Let $n$ be an integer $\ge 2$. Put $K = \mathbf{F}_{2^n}$ and $L = \mathbf{F}_{2^{2n}}$. Let $\alpha$ be an element of $L$ such that $\alpha^{2^n+1} = 1$ and $\alpha \ne 1$. Using Sage, I have noticed that $$ \mathrm{Tr}_{K/\mathbf{F}_2} \left( \frac{1}{\alpha + \alpha^{-1}} \right) = 1. $$ Is it correct ? If it is case, how to prove it ?

Answer 1

Yes. This is correct.

Recall the following condition for solvability of a quadratic over a finite field of characteristic two:

The equation $x^2+ax+b=0$, $a,b\in K$, $a\neq0$ has two solutions in $K$, if and only if $Tr_{K/\Bbb{F}_2}(b/a^2)=0$.

Clearly $$ x^2+ax+b=0\Longleftrightarrow \left(\frac x a\right)^2+\left(\frac x a\right)+\frac b{a^2}=0. $$ So the highlighted result follows from the standard fact that $x^2+x+c=0$ has its solutions in $K$, iff $Tr_{K/\Bbb{F}_2}(c)=0$.

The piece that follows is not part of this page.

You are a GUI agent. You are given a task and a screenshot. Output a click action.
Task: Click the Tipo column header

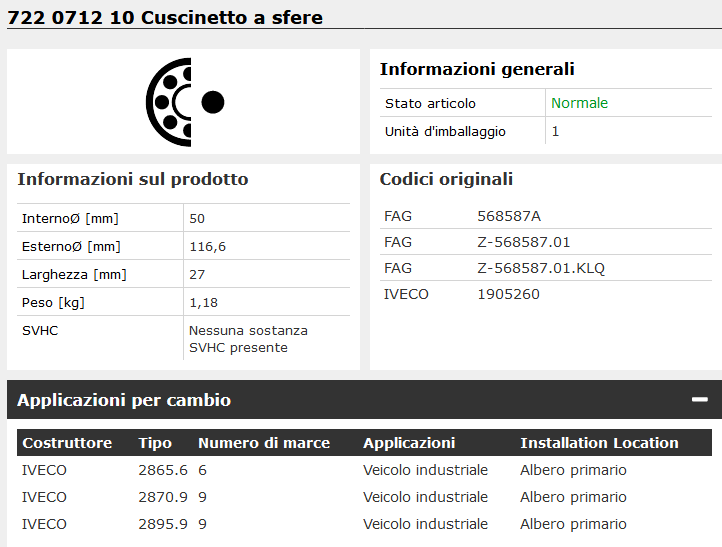(155, 443)
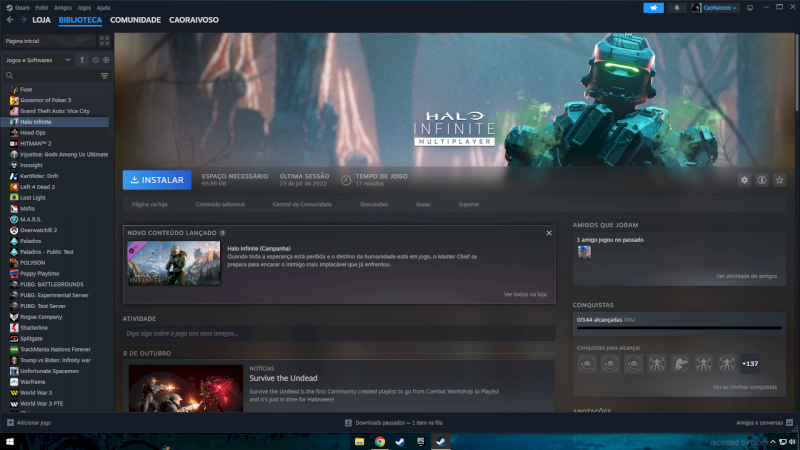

Let $\omega=\alpha+\alpha^{-1}=\alpha+\alpha^{2^n}=Tr_{K/L}(\alpha).$ This is thus an element of $K$ (undoubtedly you knew this). It appears as a coefficient in the minimal polynomial of $\alpha$ over $K$, because $$ (x-\alpha)(x-\alpha^{2^n})=x^2-(\alpha+\alpha^{2^n})x+\alpha^{2^n+1}=x^2+\omega x+1. $$

This polynomial is a quadratic with coefficients in $K$. We also see that its zeros, $\alpha,1/\alpha$, are in $L\setminus K$. For if $\alpha\in K$, then we have both $\alpha^{2^n-1}=1$ and $\alpha^{2^n+1}=1$. Consequently also $\alpha^2=1$ contradicting the assumption $\alpha\neq1$.

Applying the above result to this polynomial says that $$ Tr_{K/\Bbb{F}_2}(1/\omega^2)=1. $$ But for all $z\in K$ we have $Tr_{K/\Bbb{F}_2}(z)=Tr_{K/\Bbb{F}_2}(z^2)$. The claim follows.